**WHAT YOU HAVE TO DO**
Beginning at the line that contains "This screenshot has height=419, width=655.", return every remaining line of the data below exactly; return nothing before it.

Records from a data collection:
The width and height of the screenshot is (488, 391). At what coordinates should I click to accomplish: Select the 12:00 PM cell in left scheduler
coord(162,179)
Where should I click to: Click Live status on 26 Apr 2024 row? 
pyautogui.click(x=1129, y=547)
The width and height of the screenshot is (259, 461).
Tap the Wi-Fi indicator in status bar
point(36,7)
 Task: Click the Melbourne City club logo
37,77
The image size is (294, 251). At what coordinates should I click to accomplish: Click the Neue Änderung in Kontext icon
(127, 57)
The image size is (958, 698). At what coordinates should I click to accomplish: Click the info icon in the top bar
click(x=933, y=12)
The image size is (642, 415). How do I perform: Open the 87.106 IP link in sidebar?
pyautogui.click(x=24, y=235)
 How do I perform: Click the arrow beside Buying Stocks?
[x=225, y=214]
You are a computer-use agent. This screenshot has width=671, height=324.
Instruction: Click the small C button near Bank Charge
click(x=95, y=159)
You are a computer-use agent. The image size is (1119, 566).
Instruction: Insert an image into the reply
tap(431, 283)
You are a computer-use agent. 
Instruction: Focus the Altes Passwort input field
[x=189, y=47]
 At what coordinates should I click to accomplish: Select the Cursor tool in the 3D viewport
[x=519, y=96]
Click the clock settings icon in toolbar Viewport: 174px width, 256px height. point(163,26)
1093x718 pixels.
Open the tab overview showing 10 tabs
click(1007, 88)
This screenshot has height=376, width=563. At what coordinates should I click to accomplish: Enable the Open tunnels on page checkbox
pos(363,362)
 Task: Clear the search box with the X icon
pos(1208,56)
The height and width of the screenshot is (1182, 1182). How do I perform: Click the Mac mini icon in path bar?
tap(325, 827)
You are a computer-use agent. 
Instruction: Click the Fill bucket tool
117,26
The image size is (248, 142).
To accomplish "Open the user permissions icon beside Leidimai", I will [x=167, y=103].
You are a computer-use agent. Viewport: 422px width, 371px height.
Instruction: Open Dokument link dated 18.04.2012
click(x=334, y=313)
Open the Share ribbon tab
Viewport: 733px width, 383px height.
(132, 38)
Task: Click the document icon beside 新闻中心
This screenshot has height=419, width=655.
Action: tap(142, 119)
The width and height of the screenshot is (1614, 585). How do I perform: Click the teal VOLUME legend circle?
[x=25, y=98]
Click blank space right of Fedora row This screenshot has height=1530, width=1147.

**RESPONSE TO THIS TASK**
This screenshot has height=419, width=655.
Action: tap(142, 119)
The width and height of the screenshot is (1614, 585). How do I perform: Click the teal VOLUME legend circle?
[x=25, y=98]
Click blank space right of Fedora row This screenshot has height=1530, width=1147.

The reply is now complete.